We expect the Bank of Canada to hike interest rates by 50 basis points next week. The move will follow up on the 25 bp rate hike in March and come alongside the widely-expected start of ‘quantitative tightening’ as the central bank begins to reduce asset holdings. Labour markets have strengthened dramatically, pushing the unemployment rate back below pre-pandemic levels. Acute labour shortages are now widespread. And the latest Bank of Canada Business Outlook Survey reiterated that longer-run production capacity limits and surging input costs are larger concerns for businesses than any weakness in demand. The central bank will likely take some comfort from the fact that businesses expect inflation to return to the 2% target after the next couple of years. But current price growth is still running too firm to ignore, with pressures building over a widening array of products and services. Easing off the monetary policy accelerator—and getting interest rates back to a more ‘neutral’ level that won’t add to or subtract from longer-run inflation pressures—is a the most likely path near-term.

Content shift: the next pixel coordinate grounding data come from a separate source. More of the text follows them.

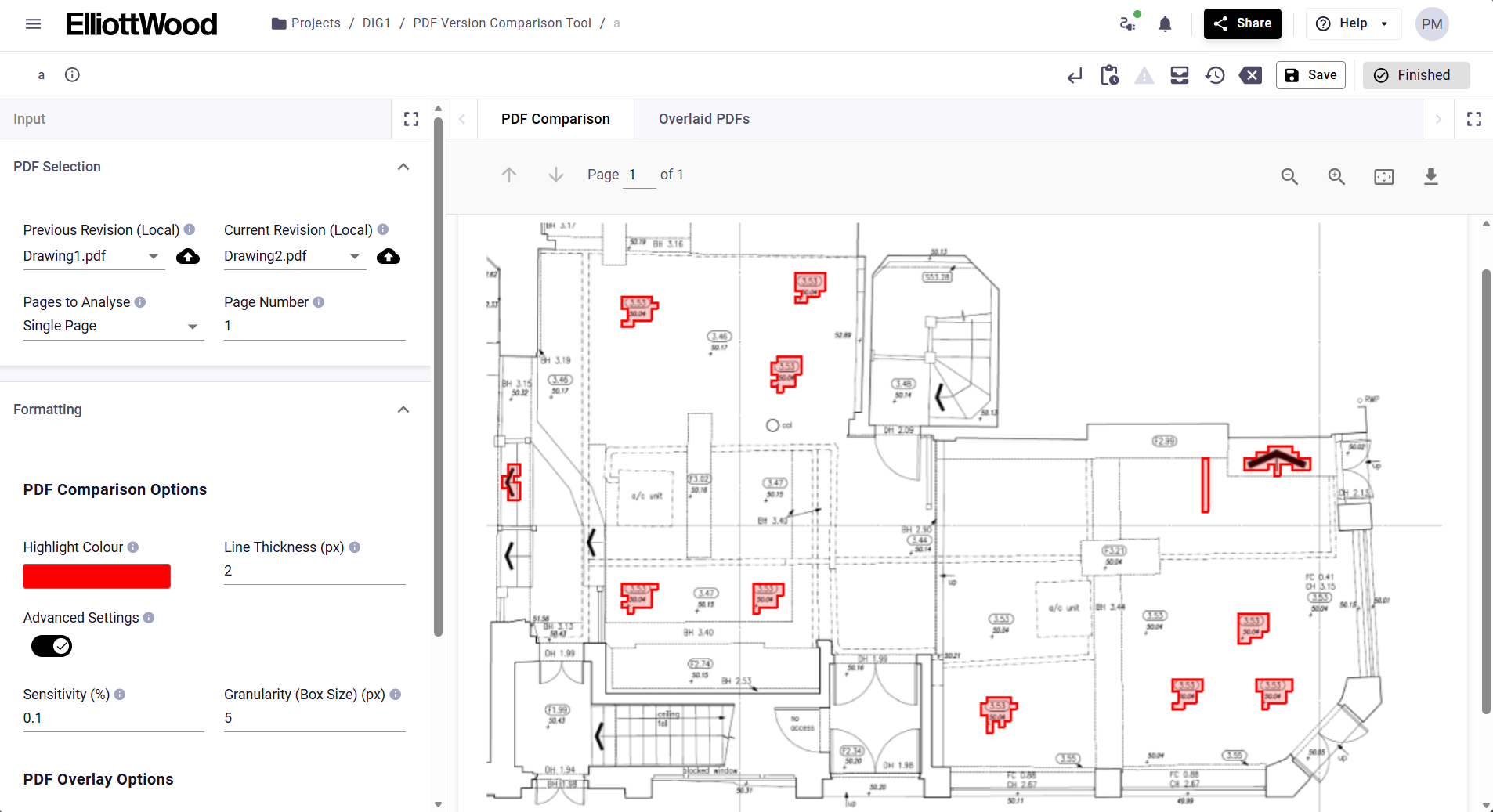Fit the PDF page to view
Screen dimensions: 1493x812
click(1384, 176)
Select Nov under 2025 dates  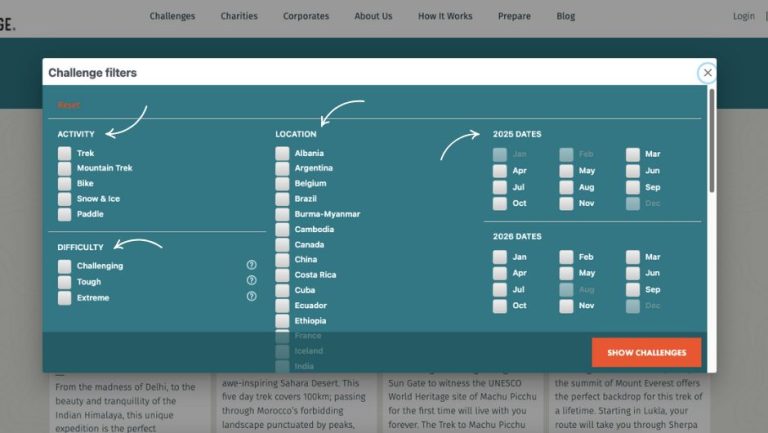566,203
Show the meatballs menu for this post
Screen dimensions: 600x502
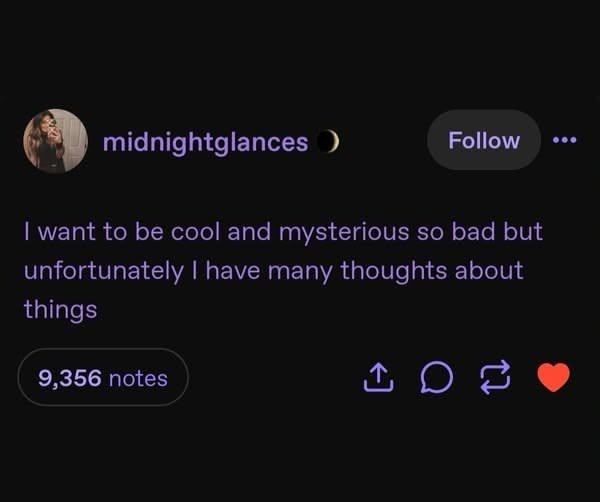coord(565,140)
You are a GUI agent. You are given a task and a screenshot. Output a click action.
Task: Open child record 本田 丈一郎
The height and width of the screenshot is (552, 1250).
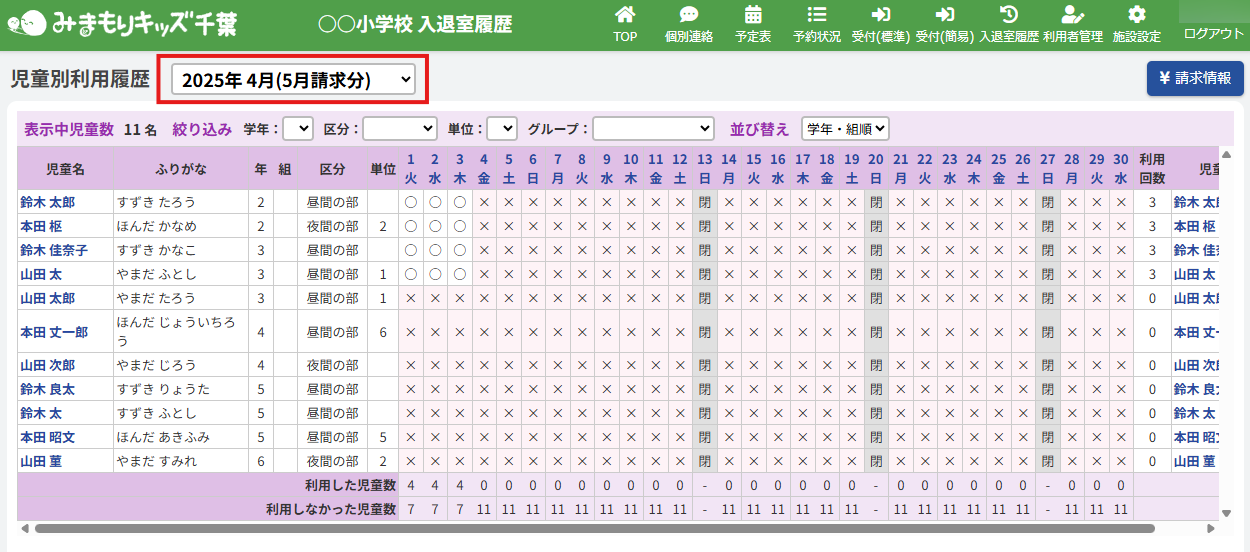[x=54, y=332]
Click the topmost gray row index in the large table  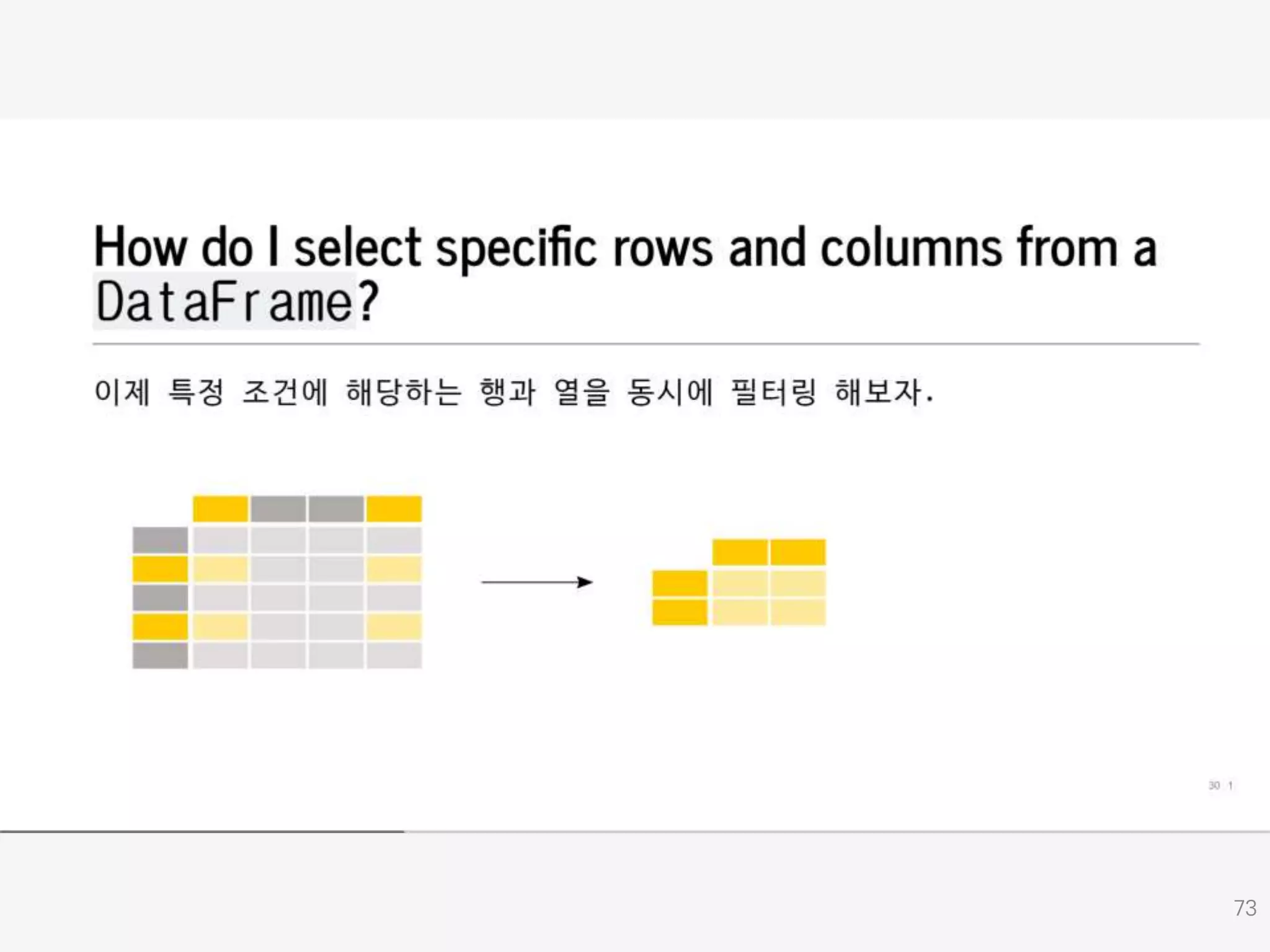(160, 540)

We expect more rate hikes from the Bank of Canada to lift the overnight rate to 2.00% (up from 0.5% currently) before the end of this year. The bank will likely pause at that point to assess what we expect to be a slowing economic growth backdrop. The U.S. Federal Reserve is expected to be more aggressive, continuing to hike into 2023, as it grapples with more significant production capacity pressures and firmer inflation readings. March U.S. CPI data next week will reinforce those inflation concerns with the headline rate likely to increase to the 8.3% range, driven by skyrocketing gasoline prices following the Russian invasion of Ukraine. But gas isn’t the only thing to see faster year over year price growth. And pressures are broadening as strong consumer demand bumps up against production capacity limits and extremely tight labour markets.
Week ahead data watch:
Canadian home resale markets remained exceptionally tight in February. Regional reports this week flagged still heated activity across Canada in March with prices continuing to grow and inventories very low—albeit with some signs of moderation in some larger markets including Montreal and Toronto.
The flash estimate of February Canadian manufacturing sales was very firm at 3.7%, reflecting higher petroleum prices but also some easing in auto production disruptions and a surge back in hours worked after a sharp January decline when Omicron kept a large share of the workforce off sick and/or self-isolating. We expect sale volumes (excluding price changes) to also look firm at +2%.